The 1960s were a heady time in America—marked by assassinations, riots, violent clashes with law enforcement and the peak of the civil rights movement. Those of us who were not yet born are mostly familiar with that era via history books, old news reels and family stories. But there is another way that that the 1960s were documented—the arts.
Witness: Art and Civil Rights in the Sixties, a new book from Monacelli Press, explores the way visual artists captured the politics and energy of that era. Edited by Brooklyn Museum curator Dr. Teresa Carbone and Columbia University professor Dr. Kellie Jones, the book features more than 100 artworks as well as background information on the artists and context of the pieces. Photos, paintings, installations and even clothing are all featured in the book, which is a companion piece to a Brooklyn Museum exhibit of the same name that opens March 7th. The timing for the release of Witness is a nod to the 50th anniversary of the Civil Rights Act.
Dr. Jones, noted author and curator and daughter of the late Amiri Baraka, teaches many of the pieces featured in Witness as part of her art history courses, but she said that working on Witness shifted her view of some artists.
“During this project, we came upon certain artists who were not known for political work, but here they were with political work. There were people like Frank Stella with “Malcolm’s Bouquet.” He’s known for pop art not political pieces, yet here he has a very political piece,” said Dr. Jones.
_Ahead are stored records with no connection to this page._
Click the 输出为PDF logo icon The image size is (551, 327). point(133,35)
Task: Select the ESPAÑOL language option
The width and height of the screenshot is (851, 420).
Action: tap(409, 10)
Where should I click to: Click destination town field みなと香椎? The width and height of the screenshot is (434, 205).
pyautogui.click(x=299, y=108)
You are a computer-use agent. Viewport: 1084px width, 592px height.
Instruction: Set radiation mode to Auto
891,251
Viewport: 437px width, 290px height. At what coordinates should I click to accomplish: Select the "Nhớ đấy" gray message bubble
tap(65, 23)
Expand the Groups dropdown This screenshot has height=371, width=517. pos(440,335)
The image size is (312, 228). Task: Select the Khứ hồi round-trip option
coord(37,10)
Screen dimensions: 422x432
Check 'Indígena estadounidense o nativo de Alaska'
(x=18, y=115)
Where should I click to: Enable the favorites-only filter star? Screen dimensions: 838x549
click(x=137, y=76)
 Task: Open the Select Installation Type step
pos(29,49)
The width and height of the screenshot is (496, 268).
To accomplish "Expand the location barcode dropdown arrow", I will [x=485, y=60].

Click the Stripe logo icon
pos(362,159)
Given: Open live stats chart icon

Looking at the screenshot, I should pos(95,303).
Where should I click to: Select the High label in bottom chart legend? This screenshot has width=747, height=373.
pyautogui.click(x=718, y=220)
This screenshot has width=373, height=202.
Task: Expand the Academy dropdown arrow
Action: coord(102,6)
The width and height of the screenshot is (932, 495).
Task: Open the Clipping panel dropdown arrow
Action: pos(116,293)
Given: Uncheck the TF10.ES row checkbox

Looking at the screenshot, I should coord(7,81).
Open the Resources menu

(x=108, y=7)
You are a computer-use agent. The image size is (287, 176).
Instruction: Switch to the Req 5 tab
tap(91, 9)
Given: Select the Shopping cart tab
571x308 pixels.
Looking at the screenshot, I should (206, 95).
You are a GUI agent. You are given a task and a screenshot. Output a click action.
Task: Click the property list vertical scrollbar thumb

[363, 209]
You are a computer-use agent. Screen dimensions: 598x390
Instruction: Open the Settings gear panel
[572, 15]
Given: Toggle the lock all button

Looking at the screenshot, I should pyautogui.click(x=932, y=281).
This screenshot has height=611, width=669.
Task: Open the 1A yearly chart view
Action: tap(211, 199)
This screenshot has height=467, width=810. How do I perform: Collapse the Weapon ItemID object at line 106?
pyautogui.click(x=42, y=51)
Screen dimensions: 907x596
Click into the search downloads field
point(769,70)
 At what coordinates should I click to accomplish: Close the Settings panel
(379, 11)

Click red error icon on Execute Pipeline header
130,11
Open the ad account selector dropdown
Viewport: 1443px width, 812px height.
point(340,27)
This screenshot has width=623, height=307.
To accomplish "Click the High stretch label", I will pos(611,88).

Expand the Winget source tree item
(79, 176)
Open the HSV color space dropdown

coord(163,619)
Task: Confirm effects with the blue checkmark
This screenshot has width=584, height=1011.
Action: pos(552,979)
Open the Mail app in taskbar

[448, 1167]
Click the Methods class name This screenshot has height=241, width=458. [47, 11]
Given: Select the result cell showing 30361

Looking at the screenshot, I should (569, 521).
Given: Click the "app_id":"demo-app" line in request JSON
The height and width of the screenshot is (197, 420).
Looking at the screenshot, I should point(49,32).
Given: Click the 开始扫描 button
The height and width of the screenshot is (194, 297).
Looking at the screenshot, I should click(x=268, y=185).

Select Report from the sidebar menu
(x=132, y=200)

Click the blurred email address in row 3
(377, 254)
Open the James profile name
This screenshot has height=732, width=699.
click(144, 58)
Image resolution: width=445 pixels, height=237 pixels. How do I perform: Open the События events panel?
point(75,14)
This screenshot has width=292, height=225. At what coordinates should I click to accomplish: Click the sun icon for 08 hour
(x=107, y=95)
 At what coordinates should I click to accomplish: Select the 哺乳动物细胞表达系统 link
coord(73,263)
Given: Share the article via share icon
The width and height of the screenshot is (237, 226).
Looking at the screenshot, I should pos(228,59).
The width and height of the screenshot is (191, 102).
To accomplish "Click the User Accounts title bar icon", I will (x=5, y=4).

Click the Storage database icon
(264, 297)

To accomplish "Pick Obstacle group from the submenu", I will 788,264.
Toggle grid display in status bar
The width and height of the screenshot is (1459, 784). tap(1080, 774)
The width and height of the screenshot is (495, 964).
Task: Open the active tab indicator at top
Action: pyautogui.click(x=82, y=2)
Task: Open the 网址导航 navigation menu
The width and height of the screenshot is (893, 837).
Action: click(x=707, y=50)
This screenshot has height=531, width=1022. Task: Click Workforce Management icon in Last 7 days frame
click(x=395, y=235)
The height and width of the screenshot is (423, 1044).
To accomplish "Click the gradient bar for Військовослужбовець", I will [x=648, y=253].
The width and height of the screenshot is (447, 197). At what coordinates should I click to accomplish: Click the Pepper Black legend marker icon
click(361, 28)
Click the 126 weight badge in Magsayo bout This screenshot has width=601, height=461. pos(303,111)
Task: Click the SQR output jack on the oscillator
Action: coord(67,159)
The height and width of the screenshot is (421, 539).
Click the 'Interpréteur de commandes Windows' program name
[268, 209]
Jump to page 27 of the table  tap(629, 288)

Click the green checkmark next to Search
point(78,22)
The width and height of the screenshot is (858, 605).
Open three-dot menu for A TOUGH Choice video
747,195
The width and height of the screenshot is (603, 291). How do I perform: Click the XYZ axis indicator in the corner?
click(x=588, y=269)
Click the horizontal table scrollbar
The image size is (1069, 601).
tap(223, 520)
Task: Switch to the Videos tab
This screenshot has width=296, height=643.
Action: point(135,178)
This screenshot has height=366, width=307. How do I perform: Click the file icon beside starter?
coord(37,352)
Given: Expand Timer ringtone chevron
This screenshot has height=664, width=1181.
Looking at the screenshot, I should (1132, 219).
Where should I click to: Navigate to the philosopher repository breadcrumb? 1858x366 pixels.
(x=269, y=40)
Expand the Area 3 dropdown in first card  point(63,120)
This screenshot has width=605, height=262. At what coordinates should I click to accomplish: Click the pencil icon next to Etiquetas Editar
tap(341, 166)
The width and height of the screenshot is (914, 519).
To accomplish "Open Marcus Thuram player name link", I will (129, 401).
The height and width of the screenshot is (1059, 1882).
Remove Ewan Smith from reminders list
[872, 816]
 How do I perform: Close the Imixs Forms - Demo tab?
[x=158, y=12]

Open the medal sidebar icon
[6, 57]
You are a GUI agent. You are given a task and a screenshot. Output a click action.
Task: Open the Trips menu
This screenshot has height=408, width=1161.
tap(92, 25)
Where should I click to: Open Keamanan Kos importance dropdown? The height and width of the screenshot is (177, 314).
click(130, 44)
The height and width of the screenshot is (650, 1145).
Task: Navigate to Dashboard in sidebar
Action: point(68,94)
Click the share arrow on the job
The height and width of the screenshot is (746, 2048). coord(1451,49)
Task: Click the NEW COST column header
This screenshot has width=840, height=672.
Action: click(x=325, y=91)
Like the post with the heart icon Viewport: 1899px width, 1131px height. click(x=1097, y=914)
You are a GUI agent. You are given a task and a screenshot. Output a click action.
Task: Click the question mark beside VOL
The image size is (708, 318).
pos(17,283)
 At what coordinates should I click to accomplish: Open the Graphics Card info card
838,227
Of course Dr. Jones doesn’t have favorites because all of the art works were carefully selected and included in Witness for their own unique merits, but certain pieces stood out by virtue of unexpected use of media. “Something that was a great find was Jae Jarrell’s Urban Wall Suit. It is absolutely great. I saw it and thought ‘Wow this is fantastic!’ It was a different way of approaching fabric,” said Dr. Jones of Jarrell’s multi-colored two piece suit.
Jae Jarrell is a founding member of AfriCobra (African Commune of Bad Relevant Artists), an art collective that was founded in the 1960s in Chicago. Jarrell now lives in Ohio and continues to create art and fashion pieces. “Several of us were pretty well honed into our careers by the time we formed AfriCobra. We were looking for new directions and we saw the need to address things in our urban communities. We thought there was a voice that artists should have. We wanted to showcase the beauty of our culture and be revolutionary,” explained Jarrell.
Jarrell said that graffiti was part of the inspiration for her Urban Wall Suit. “We were doing a group photo in front of a wall by a commuter train. There were a few tags on the wall. Graffiti was pretty new back then and I respected it. Graffiti is like the neighborhood tabloid. It’s like a diary of the hood. The daily paper is not necessarily in your voice or talking to you. In fact I might be talking all around you. I thought graffiti was cool and I wanted to work it into the Urban Wall Suit,” recalled Jarrell.
Dr. Teresa Carbone who has been a curator at the Brooklyn Museum for almost 30 years began working on Witness two and a half years ago. “It was interesting to see how much of this work had been omitted from the best known studies of the 60s. People write about the 60s without taking into account this openly political work. It’s the intersection of art and activism. The artists for the show really believed in cultural activism,” said Dr. Carbone.
With all of the current toics in the news, Dr. Carbone thinks visitors to the Witness exhibit might draw parallels between today and the civil rights era. “ A lot of the issues going on now, with voting rights and certain court cases, there’s a lot of resonance with what was going on in the 60s,” noted Dr. Carbone.